Document section
-- Opening Marker --

Wahkiakum-Adna-2B Distr. Champ game

Wahkiakum baserunner Beau Carlson dives back to first, avoiding the tag of Adna's Chance Fay, during last year's baseball season.

As hospital staff wheeled Beau Carlson into a recovery room in the wee hours of Sept. 8, doctors weren’t sure if the Wahkiakum County sophomore would ever walk again.

But on Tuesday, just six months after he suffered a life-threatening head injury in a Sept. 7 football game against Adna, Beau will lace up a pair of cleats and play the Mules’ first baseball game of the year.

“You can just lay there and give up, or you can just keep fighting,” he said in as recent interview. “And I knew I wanted to play baseball.”

Regaining normal function after severe head trauma is uncommon, and doctors told the family that Beau is literally one in a million after being able to walk and eat solid food within a week of the injury. Baseball was consistently on his mind many times during his recovery from three surgeries.

“It’s been a big goal of his,” said Leihanna Carlson, Beau’s mom. “It’s something he set in his mind to accomplish. His dad and I are a little bit nervous, but Beau is a mindful kid.”

During the recovery period, his perseverance never faltered. Beau had been at Doernbecher Children’s Hospital in Portland for 20 days, which followed a few weeks at Harborview Medical Center in Seattle. Beau told Leihanna, “Mama, I want to go outside.”

It was quiet, and dark, which was good because Beau was extremely sensitive to light and noise. Leihanna wheeled him downstairs for a period of only eight minutes.

But she said it was most glorious eight minutes. Beau said, “Mama, we did it,” she recalled.

“He’s always just had this mindset that he will to do things bigger, better and smarter,” Leihanna said.

Perhaps nobody will ever know for sure whether it was stubbornness, humor or luck, but it’s irrelevant to the many who are just happy Beau’s recovery is moving quickly.

“It feels great,” said his brother Brody Carlson. “Compared to what he’s come from, he couldn’t remember walks he liked. It’s amazing that he’s out here playing. It scares the crap out of me, honestly, because ground balls could still hurt him. We’re working around that, wearing a helmet right now for him, and I don’t know. I think it’s amazing. I’m loving it.”

Wahkiakum baseball coach Marc Niemeyer added: “It’s a miracle. How? It’s a rare case, and I think a lot of it has to do with heart and his passion, and his fight to be healthy.”

Beau wears metal inserts that fit snugly in his ballcap, and he wears a different batting helmet than he would have last season. Doctors haven’t issued any warnings, Beau said, and believe that he’ll be just fine as long as he wears his protective equipment. (His doctor at the University of Washington could not be reached for comment.)

A few things swung Beau’s way.

An Adna parent, who is also a Seattle firefighter, was at the football game. He told the volunteer paramedics that Beau needed to be rushed to a hospital, which may not have happened otherwise and likely saved Beau’s life.

-- Closing Marker --

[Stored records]
-- Opening Marker --

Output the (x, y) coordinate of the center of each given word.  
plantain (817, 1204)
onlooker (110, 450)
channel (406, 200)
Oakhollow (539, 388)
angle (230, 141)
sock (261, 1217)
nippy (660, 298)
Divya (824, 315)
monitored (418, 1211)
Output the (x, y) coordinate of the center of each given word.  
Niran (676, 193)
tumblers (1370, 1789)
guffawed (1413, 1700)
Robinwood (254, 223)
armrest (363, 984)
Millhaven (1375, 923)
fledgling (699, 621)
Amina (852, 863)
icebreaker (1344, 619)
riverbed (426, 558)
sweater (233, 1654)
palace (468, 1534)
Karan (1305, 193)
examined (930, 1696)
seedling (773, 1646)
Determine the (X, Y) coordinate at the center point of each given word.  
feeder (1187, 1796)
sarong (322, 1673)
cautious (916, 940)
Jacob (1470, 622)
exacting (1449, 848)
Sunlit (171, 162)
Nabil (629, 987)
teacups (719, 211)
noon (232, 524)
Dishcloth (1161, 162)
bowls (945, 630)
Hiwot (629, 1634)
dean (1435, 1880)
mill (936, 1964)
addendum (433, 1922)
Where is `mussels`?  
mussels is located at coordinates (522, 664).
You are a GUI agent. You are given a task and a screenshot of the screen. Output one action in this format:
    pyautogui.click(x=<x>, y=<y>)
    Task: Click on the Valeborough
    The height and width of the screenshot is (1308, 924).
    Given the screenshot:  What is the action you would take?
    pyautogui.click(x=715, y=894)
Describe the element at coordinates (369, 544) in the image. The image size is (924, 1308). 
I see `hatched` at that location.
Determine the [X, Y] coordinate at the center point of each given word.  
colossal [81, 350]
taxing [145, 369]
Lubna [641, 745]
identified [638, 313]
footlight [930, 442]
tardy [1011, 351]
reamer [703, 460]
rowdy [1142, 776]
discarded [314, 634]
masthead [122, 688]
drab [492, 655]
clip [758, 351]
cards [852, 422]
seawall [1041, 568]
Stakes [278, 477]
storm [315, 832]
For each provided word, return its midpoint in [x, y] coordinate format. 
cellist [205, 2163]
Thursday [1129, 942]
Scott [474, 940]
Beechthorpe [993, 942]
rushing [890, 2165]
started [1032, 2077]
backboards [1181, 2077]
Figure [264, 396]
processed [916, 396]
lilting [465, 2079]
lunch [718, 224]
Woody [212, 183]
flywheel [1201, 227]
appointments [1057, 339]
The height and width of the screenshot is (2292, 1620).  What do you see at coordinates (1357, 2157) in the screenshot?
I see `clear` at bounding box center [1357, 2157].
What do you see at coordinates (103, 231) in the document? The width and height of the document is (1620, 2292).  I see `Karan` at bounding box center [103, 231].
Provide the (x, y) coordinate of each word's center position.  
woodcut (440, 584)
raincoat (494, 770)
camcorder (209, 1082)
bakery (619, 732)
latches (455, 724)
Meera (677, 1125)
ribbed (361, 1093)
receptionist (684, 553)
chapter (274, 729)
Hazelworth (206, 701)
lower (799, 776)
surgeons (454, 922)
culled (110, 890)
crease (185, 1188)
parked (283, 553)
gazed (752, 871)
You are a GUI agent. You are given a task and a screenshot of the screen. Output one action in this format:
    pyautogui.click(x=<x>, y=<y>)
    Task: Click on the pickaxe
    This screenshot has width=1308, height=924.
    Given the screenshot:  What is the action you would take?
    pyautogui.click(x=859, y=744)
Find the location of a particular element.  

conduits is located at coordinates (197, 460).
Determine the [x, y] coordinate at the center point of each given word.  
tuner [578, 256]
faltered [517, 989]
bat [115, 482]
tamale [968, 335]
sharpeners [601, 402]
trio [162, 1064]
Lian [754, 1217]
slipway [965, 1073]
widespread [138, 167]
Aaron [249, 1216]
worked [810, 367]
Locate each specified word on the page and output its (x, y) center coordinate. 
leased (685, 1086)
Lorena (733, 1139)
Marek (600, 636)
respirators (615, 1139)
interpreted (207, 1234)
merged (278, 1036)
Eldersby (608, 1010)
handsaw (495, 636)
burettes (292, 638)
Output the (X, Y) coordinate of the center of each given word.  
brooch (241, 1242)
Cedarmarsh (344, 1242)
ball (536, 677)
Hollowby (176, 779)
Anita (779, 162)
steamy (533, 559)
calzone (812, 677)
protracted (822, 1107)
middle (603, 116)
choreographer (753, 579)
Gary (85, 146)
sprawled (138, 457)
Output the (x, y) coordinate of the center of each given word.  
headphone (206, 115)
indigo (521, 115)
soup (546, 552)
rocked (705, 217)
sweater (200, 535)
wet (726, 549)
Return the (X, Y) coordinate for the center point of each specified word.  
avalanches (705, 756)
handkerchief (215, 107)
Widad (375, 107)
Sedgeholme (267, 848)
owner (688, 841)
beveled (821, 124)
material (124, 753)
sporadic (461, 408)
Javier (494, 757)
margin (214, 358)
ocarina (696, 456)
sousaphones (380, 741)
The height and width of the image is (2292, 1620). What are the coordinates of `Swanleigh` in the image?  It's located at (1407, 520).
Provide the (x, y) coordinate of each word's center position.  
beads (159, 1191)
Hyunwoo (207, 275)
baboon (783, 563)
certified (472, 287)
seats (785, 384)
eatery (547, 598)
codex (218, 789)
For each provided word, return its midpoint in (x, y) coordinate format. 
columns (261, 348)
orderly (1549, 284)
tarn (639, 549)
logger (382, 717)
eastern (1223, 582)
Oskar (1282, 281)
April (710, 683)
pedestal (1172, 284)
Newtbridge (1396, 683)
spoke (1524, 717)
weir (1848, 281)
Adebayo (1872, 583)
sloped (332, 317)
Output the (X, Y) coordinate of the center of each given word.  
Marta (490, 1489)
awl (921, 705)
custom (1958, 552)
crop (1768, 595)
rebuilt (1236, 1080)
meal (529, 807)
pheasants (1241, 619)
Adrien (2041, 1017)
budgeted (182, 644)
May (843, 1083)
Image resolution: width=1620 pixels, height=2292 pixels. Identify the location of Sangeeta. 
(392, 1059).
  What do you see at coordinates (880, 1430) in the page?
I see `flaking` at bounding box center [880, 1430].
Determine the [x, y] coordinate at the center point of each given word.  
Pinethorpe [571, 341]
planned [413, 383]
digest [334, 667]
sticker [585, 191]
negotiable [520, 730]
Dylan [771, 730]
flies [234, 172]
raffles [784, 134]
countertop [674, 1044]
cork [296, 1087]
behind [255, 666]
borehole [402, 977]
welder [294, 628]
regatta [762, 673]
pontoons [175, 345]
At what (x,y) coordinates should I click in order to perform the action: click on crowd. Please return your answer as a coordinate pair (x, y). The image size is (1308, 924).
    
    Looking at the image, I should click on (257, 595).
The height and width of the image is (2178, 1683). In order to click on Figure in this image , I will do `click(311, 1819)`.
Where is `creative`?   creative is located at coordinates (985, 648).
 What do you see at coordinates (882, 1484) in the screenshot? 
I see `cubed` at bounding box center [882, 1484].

-- Closing Marker --

Work request A
In the article about Beau Carlson, switch "Adna" to "the opposing school" and give back everything from "Wahkiakum baserunner Beau" down to "of the year.".
Work request B
In the article about Beau Carlson, which hospital in Portland was he staying at when he asked to go outside?
Work request C
Rewrite the paragraph in the article about Beau Carlson that begins "During the recovery period" more briefly, keeping its main facts.
The rows play no part in this work.

Expected output A
Wahkiakum baserunner Beau Carlson dives back to first, avoiding the tag of the opposing school's Chance Fay, during last year's baseball season.

As hospital staff wheeled Beau Carlson into a recovery room in the wee hours of Sept. 8, doctors weren’t sure if the Wahkiakum County sophomore would ever walk again.

But on Tuesday, just six months after he suffered a life-threatening head injury in a Sept. 7 football game against the opposing school, Beau will lace up a pair of cleats and play the Mules’ first baseball game of the year.

Expected output B
Doernbecher Children's Hospital

Expected output C
Beau's perseverance held throughout his recovery. After a few weeks at Harborview Medical Center in Seattle and 20 days at Doernbecher Children's Hospital in Portland, he told Leihanna, "Mama, I want to go outside."